Updated: Apr 11
Weekly update: 28 March – 3 April 2022
The following media round up on international and foreign policy issues from around the world for the period of 28 March to 3 April 2022. Guernica 37 will provide weekly media updates from the International Criminal Court, European Court of Human Rights, United Nations, European Union and other sources. Should you wish to contribute or submit a media summary, opinion piece or blog, please send to Ned Vucijak at email@example.com for consideration.
Ukraine – 28 March 2022
The UN Secretary-General appealed for an immediate humanitarian ceasefire in Ukraine, so that “serious political negotiations” can advance towards a peace agreement, based on the principles of the United Nations Charter. António Guterres, speaking to reporters outside the Security Council, said that “a cessation of hostilities will allow essential humanitarian aid to be delivered and enable civilians to move around safely. It will save lives, prevent suffering, and protect civilians”.
Somalia – 28 March 2022
The Horn of Africa is experiencing the worst drought since 1981, and a shortfall in aid funding is putting the lives of millions of Somalis in danger. With decades of conflict, recurrent climate shocks and disease outbreaks, including the impacts of the COVID-19 pandemic, the humanitarian situation in Somalia was already grave. Even before the current drought, an estimated 7.7 million Somalis were in need of humanitarian assistance and protection this year – up 30 per cent in one year. The situation has deteriorated, with the current drought wiping out crop harvests and livestock dying due to a lack of water and pasture, depriving many pastoral communities of their only source of income.

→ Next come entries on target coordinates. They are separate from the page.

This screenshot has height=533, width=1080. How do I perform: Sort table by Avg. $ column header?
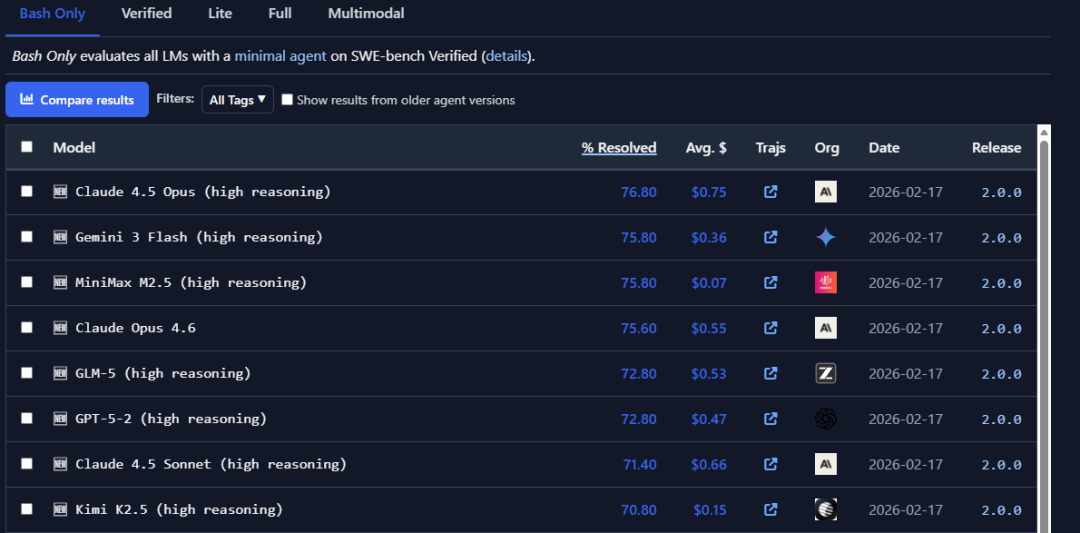706,148
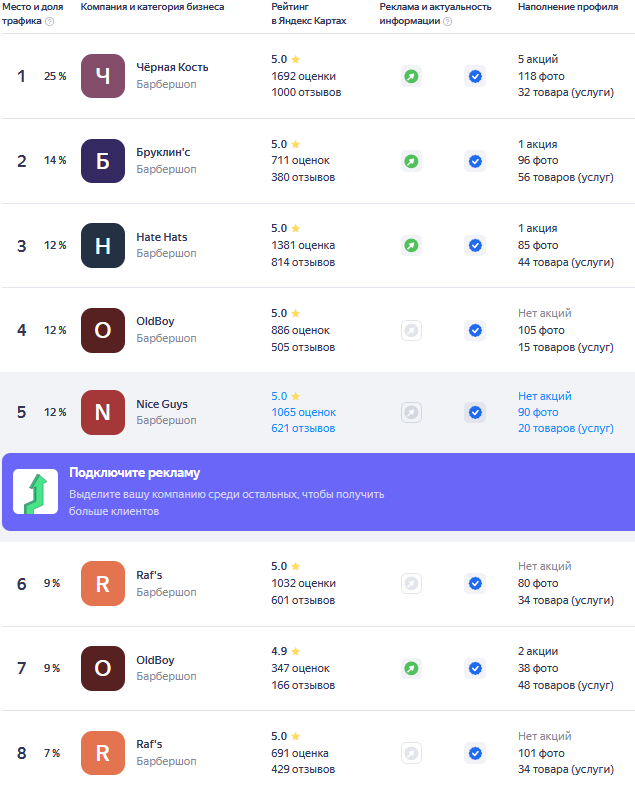Click the green advertising icon in Бруклин'с row
The height and width of the screenshot is (790, 635).
coord(411,161)
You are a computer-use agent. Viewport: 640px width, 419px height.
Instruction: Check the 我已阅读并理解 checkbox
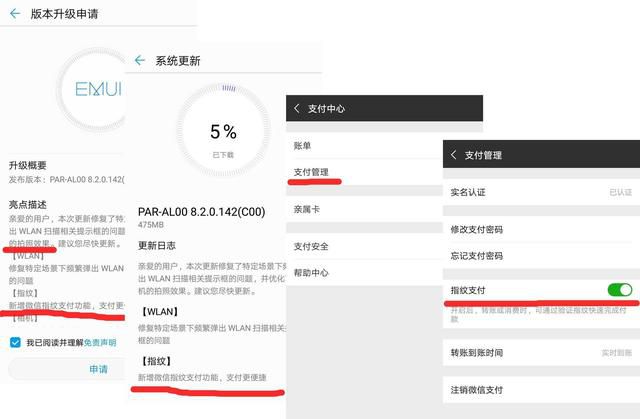[x=14, y=342]
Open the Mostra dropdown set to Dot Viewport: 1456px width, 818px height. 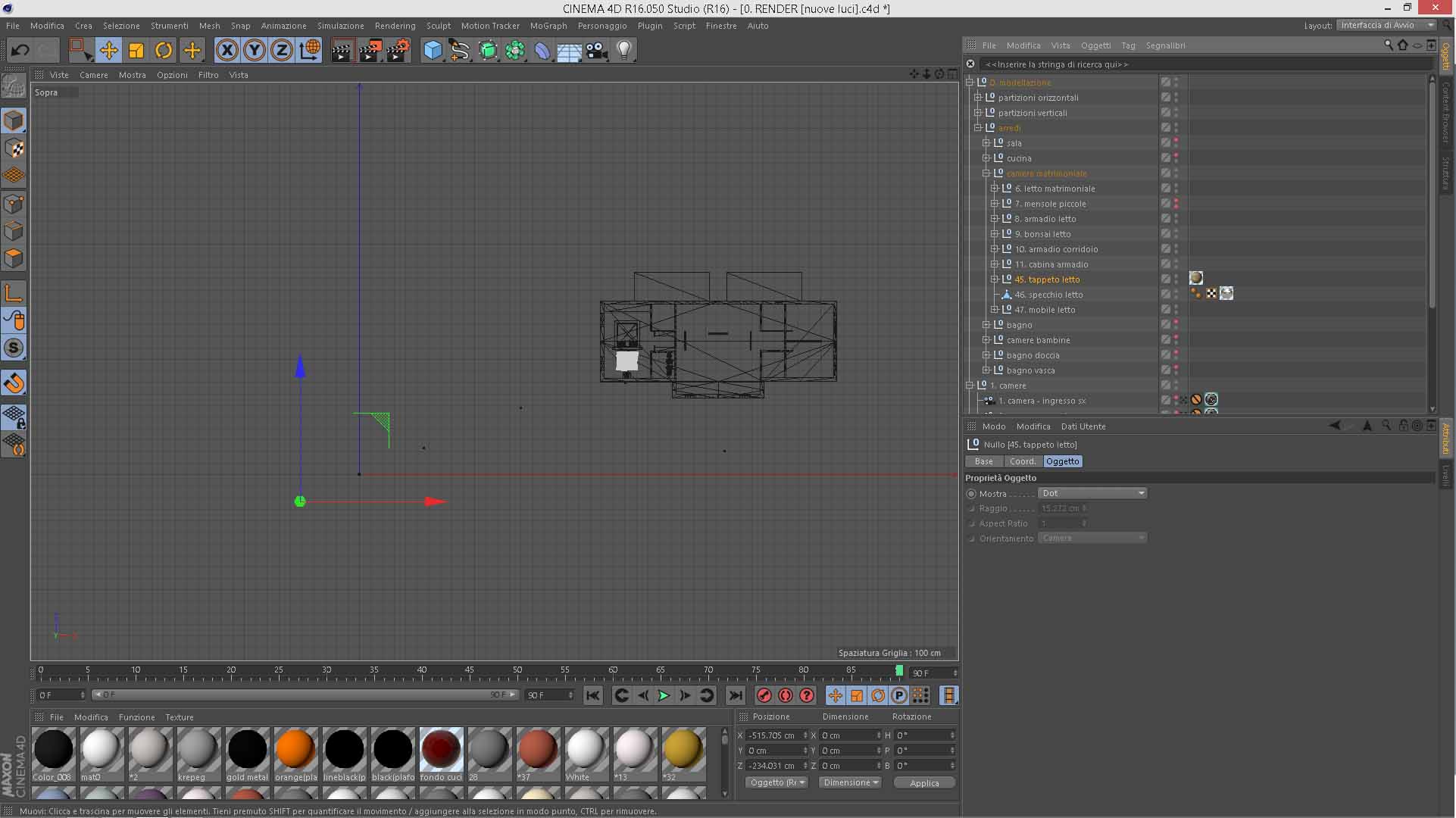pyautogui.click(x=1092, y=493)
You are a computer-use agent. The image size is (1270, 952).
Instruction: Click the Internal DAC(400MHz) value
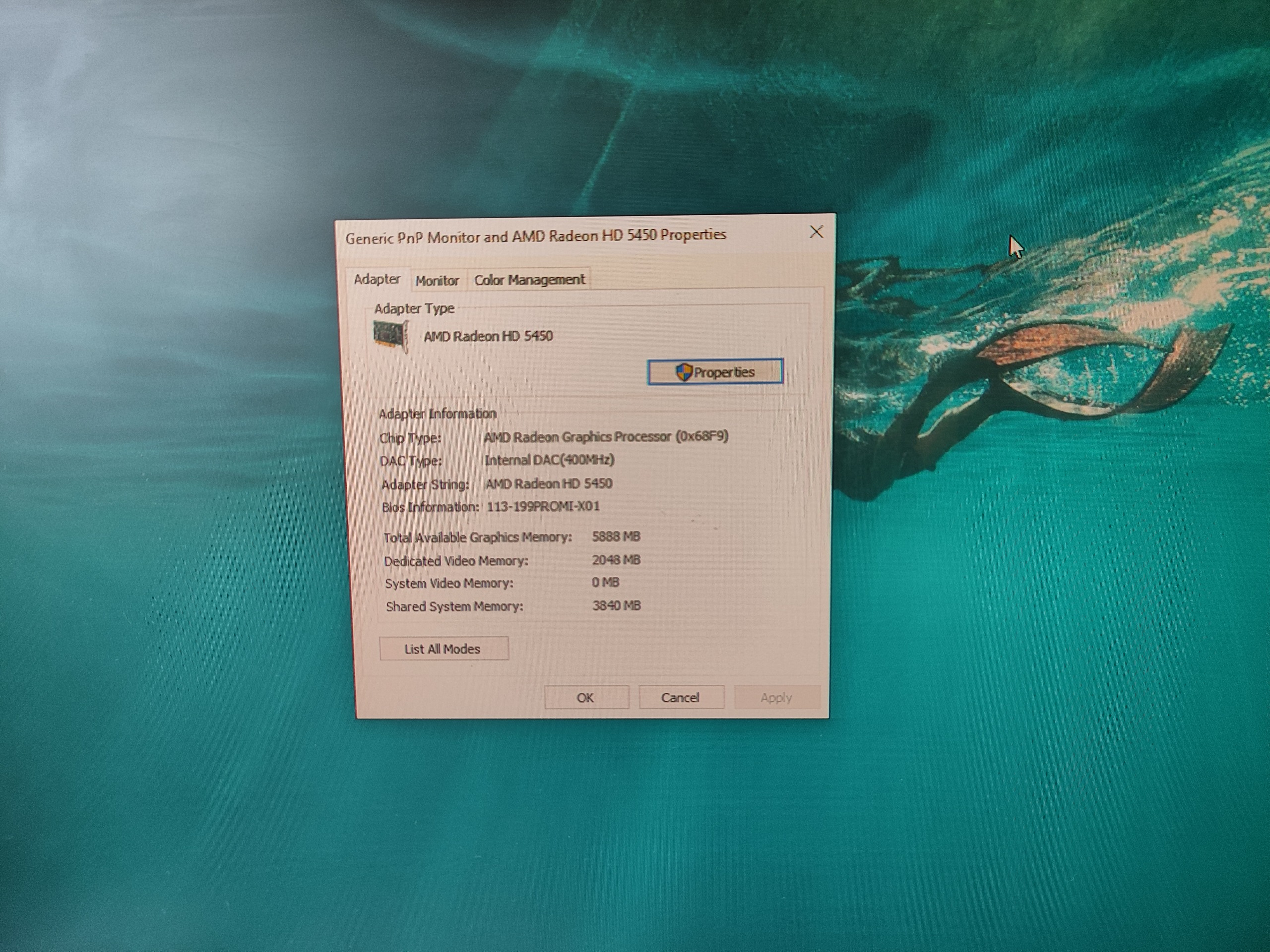pyautogui.click(x=549, y=460)
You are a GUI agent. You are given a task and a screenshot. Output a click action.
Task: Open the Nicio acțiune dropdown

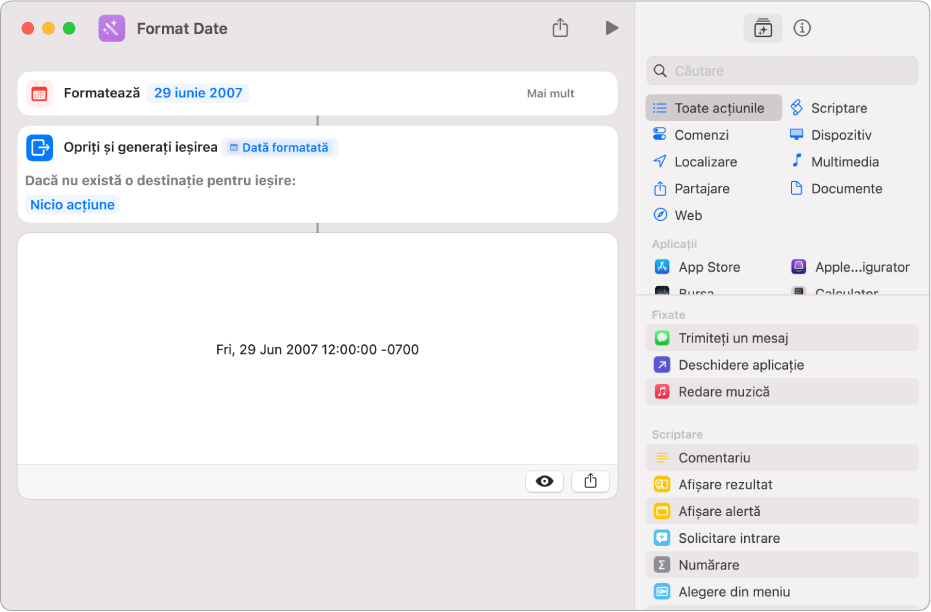pos(72,204)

United Kingdom (UK) – 29 March 2022
Fair Trials has responded to the Met’s announcement that they are issuing an initial 20 Fixed Penalty Notices (FPNs) for breaches of COVID-19 regulations in Downing Street during lockdown. Griff Ferris, Legal and Policy Officer says “People at the heart of government have been shown to break repeatedly the draconian and far-reaching criminal laws that they themselves created. Today’s announcement not only shows that they treated the public with contempt, but it calls into question the legitimacy of the coronavirus enforcement regime”. Fair Trials has previously called for an end to all Covid-related prosecutions in the UK, for all fines and convictions to be rescinded and for criminal records to be deleted.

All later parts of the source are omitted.